Tobacco Cessation Program helps patients quit, for better results from cancer treatment
Tobacco use is the leading preventable cause of cancer and cancer deaths, according to the Centers for Disease Control and Prevention (CDC). Cigarette smoking is related to higher cancer rates, worse cancer-related treatment results, and lower quality of life. Research also indicates that tobacco use makes cancer symptoms worse.
Most people know that quitting tobacco can improve their lives, but the stress of cancer can make that even more difficult. For those who may not realize the benefits of quitting after a cancer diagnosis, the Tobacco Cessation Program at the O’Neal Comprehensive Cancer Center at UAB offers a clear, research-based path for kicking the habit.
“It’s rare that I get a patient who has never tried quitting,” said Megan Princewill, a tobacco treatment specialist for the Tobacco Cessation Program. “If this was easy, I would not have a job, but if it was impossible, I also would not have a job.”
Tobacco is often used as a coping mechanism for stress, and a cancer diagnosis – even one that tobacco use contributed to – can make the dependency even stronger.

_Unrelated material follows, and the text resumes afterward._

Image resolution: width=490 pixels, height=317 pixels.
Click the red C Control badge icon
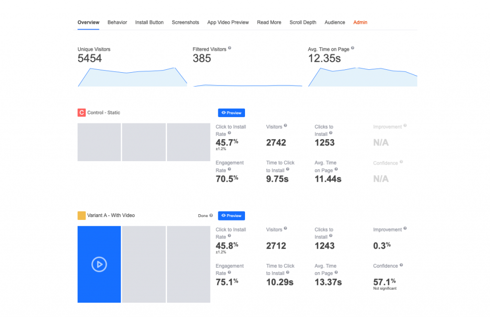click(x=81, y=112)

Princewill helps patients find the right personalized approach to quitting and use this approach again in the future if necessary.
The Tobacco Cessation Program helps patients understand their dependency and the benefits of quitting, set realistic goals, find the right combination of treatments, and remain tobacco-free throughout cancer survivorship. The typical program includes 4-6 sessions, which may be held weekly or at longer intervals. For the convenience of patients, Princewill conducts most of her sessions via online telehealth appointments.
Princewill says there are physical and psychological aspects to tobacco dependence. Patients often underestimate the power of deeply engrained habits involving where and when they smoke, without giving much thought to “needing” the tobacco. So, her first step is to talk to patients about where they smoke or use tobacco automatically (i.e. when first getting in the car), then she helps them find a way to make it slightly more difficult to use it in that place. In many cases, she says, this helps patients limit their tobacco use to one place and recognize times when they really didn’t need it.
The patient may set short-term goals, such as reducing the number of cigarettes smoked per day. They recognize days that they fall short or tend to smoke more, so that their quitting strategy can account for those triggers.
Setting a quit date
Princewill works with patients to set a quit date, which can be based on a scheduled treatment or another time that is significant or reasonable to them. She coaches patients to replace cravings and triggers with healthy stress management skills. For many patients, quitting is a process of months, and relapses are a normal part of the process. She says it takes some people up to seven tries to quit for good.
Medicinal and behavioral approaches
No matter the type of cancer or the treatment, tobacco hurts treatment outcomes from day one. When you already have cancer, you need every advantage to quit fast. Therefore, along with behavioral therapy, the Tobacco Cessation Program offers patients medicines that make quitting easier. These include nicotine replacement therapies (NRT) such as the transdermal patch and prescription medications like Chantix to reduce withdrawal symptoms.
Involving loved ones
Princewill encourages patients to involve loved ones in their sessions, especially those who use tobacco and are also ready to quit. “Couples who hold each other accountable often quit faster than individuals,” she said.
Never give up
Part of quitting is adopting a mentality to learn from setbacks and not feel defeated by them, Princewill said. Patients are scheduled for one-month, three-month, six-month, and yearly follow-up visits after quitting. “If five years pass and they have a relapse, I’m a call away,” she said.